A vector index is a data structure that organises high-dimensional vectors to enable fast approximate nearest neighbour (ANN) search. Instead of comparing a query vector to every stored vector, the index groups or graphs vectors in ways that allow search to skip irrelevant regions of the vector space, reducing query time from linear to sub-linear. HNSW and IVF are the two most widely used vector index types in production systems.

Why do vector indexes matter?

Without an index, searching for the nearest vector among 10 million 768-dimensional vectors requires computing 10 million dot products per query, too slow for real-time search. A vector index pre-organises the vectors so that search can focus on the most likely relevant region of the space, typically reducing comparisons by 99%+ while finding 95-99% of the true nearest neighbours.
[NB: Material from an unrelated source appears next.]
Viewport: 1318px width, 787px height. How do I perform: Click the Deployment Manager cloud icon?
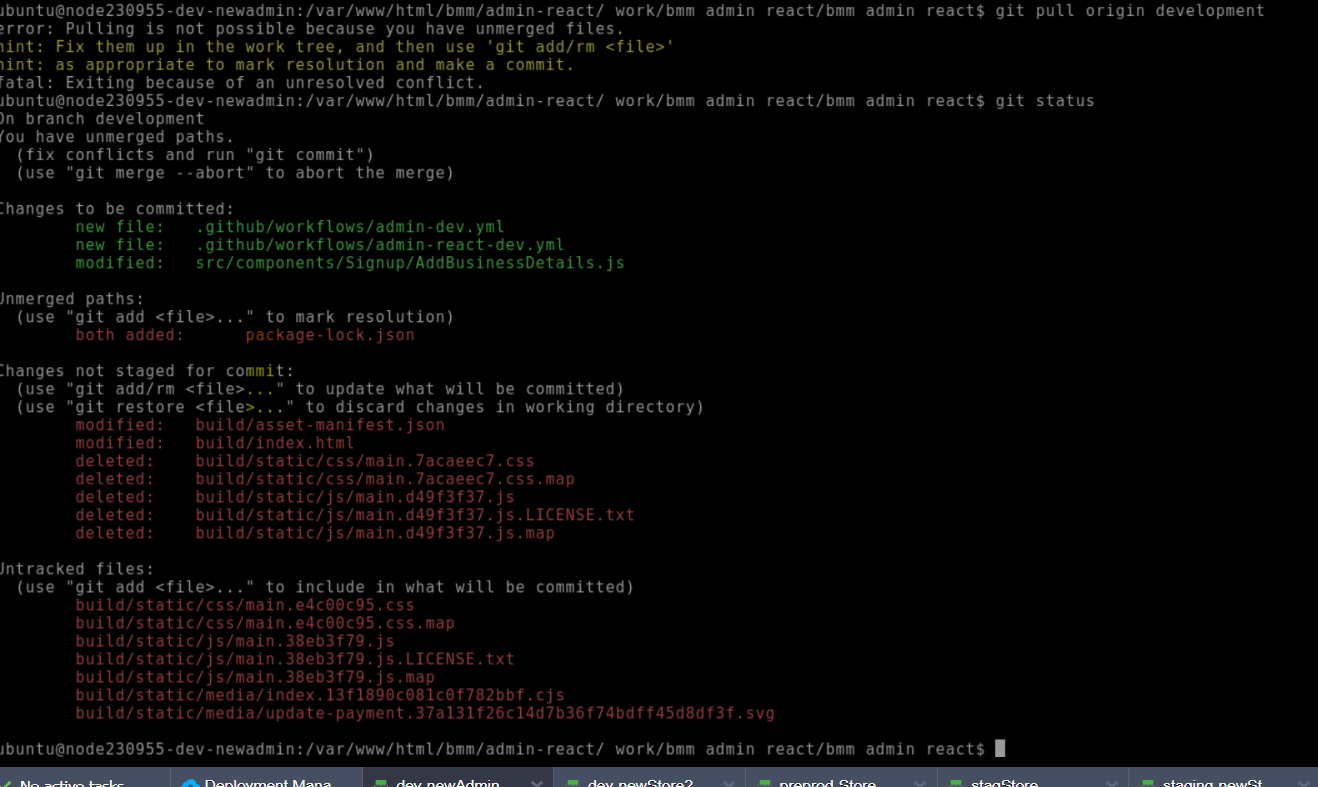(x=190, y=784)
Choosing and configuring the right index directly affects:

Query latency: how fast each search request completes
Recall: how many relevant results are returned
Memory usage: how much RAM the index requires
Index build time: how long it takes to index new vectors

HNSW: the dominant production index

HNSW (Hierarchical Navigable Small World) builds a multi-layer proximity graph. Vectors with similar neighbours are connected by edges. Search navigates from a sparse top layer down to a dense bottom layer:

Layer 2:  sparse graph — few nodes, long-range connections
Layer 1:  medium graph — more nodes, medium connections
Layer 0:  dense graph — all nodes, short-range connections

Search: enter at layer 2, greedily navigate to nearest node,
        drop to layer 1, repeat, drop to layer 0, find k-NN

When to use HNSW:

Production semantic search with real-time inserts
Corpus size up to ~100M vectors
When recall > 95% is required
When you need to add new vectors without rebuilding the index

Key parameters:

M: number of bidirectional edges per node (16-32 typical). Higher = better recall, more memory.
ef_construction: beam width during index build (128-200 typical). Higher = better index quality, slower build.
ef: beam width during search. Higher = better recall, slower query.
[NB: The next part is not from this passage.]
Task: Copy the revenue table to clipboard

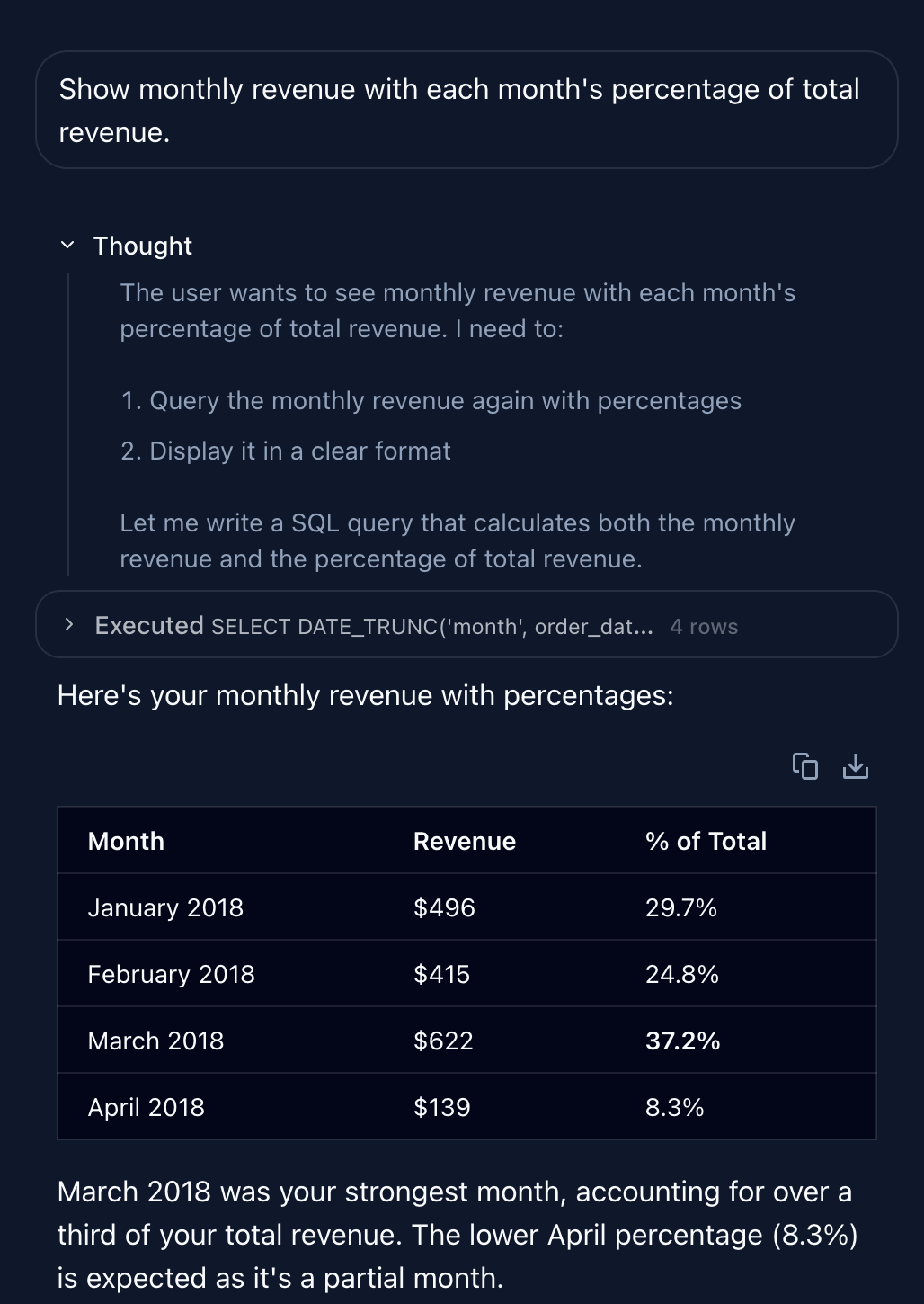Action: coord(804,766)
IVF: cluster-based indexing

IVF (Inverted File Index) partitions vectors into clusters using k-means, then at query time only searches the nearest clusters:

Build: k-means clustering → nlist centroids + inverted lists
Query: find nprobe nearest centroids → search their inverted lists

When to use IVF:

Very large corpora (100M-1B+ vectors)
Batch indexing workflows (corpus changes infrequently)
When memory is constrained (IVF uses less memory than HNSW)

Key parameters:

nlist: number of clusters. Recommended: sqrt(n) to 4×sqrt(n).
nprobe: clusters searched per query. Higher = better recall, slower.
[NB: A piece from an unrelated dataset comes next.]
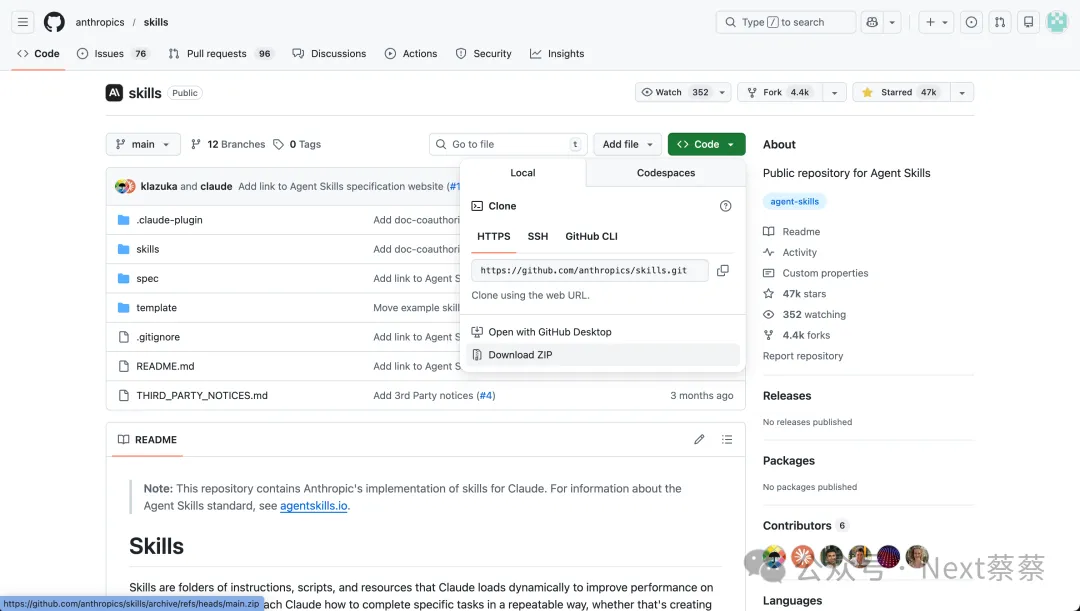Click the GitHub logo icon
Image resolution: width=1080 pixels, height=611 pixels.
54,22
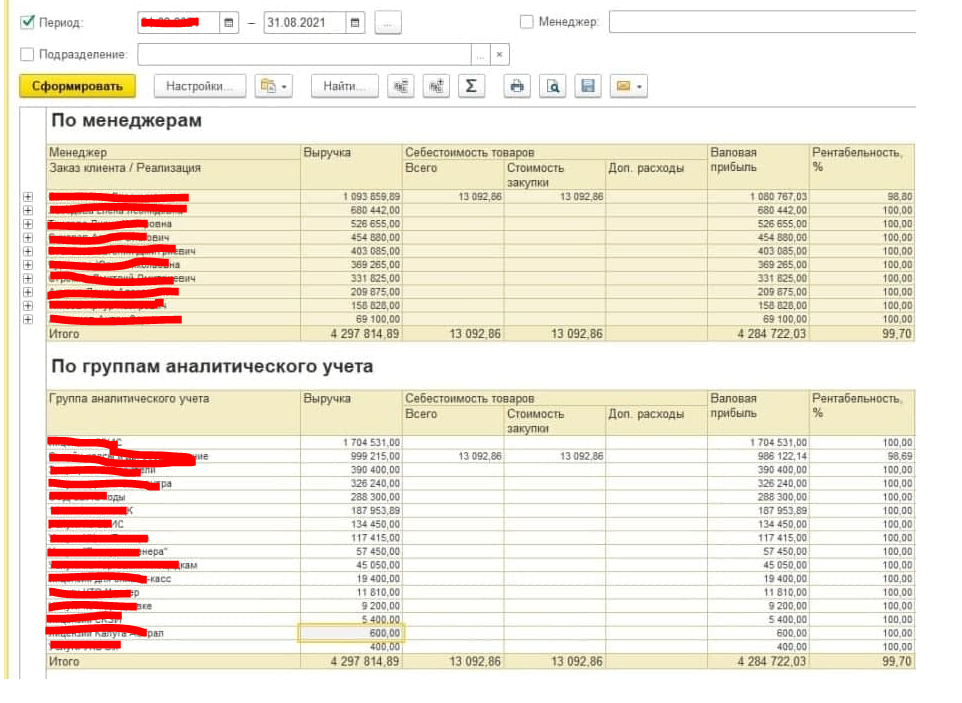
Task: Open calendar for the period start date
Action: click(229, 22)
Product Quantisation (PQ): memory compression

PQ compresses vectors by dividing them into sub-vectors and replacing each with a codebook index. A 768-dimensional float32 vector (3KB) can be compressed to 96 bytes, a 32× reduction.

Often combined with IVF as IVF-PQ for billion-scale retrieval where memory is the primary constraint.

Trade-off: significant accuracy loss compared to full-precision HNSW. Use only when memory constraints make uncompressed indexing infeasible.

Index types by use case

Scenario	Recommended index	Why
General production search	HNSW	Best recall-latency balance, incremental inserts
Real-time inserts	HNSW	Supports incremental updates
100M-1B vectors	IVF-HNSW or IVF-PQ	HNSW memory too high at this scale
Memory-constrained	IVF-PQ	32× compression
Development / small corpus	Flat (exact)	No approximation needed under ~100K vectors

How vector indexes are managed in SIE pipelines

SIE produces the vectors; your vector database manages the index. When setting up a new collection:

from qdrant_client import QdrantClient
from qdrant_client.models import VectorParams, Distance

qdrant = QdrantClient("http://localhost:6333")

# Create collection with HNSW config
qdrant.create_collection(
    collection_name="documents",
    vectors_config=VectorParams(
        size=1024,           # BGE-M3 output dimension
        distance=Distance.COSINE,
        hnsw_config={
            "m": 16,
            "ef_construct": 128
        }
    )
)

At query time, set ef (search beam width) to balance recall vs latency for your specific requirements.

Frequently asked questions

Do I need to rebuild the index when adding new vectors? With HNSW, no: new vectors are inserted into the graph incrementally. With IVF, the index must be rebuilt or the new vectors temporarily use a flat fallback index. This is why HNSW dominates production systems with frequent updates.

What happens to index performance as the corpus grows? HNSW query time grows slowly (O(log n)) as corpus size increases. IVF query time is more predictable (searching a fixed number of clusters) but recall may degrade if nlist isn’t scaled with corpus size.

How do I choose between cosine similarity and dot product distance? Cosine similarity is equivalent to dot product when vectors are L2-normalised. SIE normalises output vectors by default, so both are equivalent. Cosine is safer for robustness if vector magnitude varies.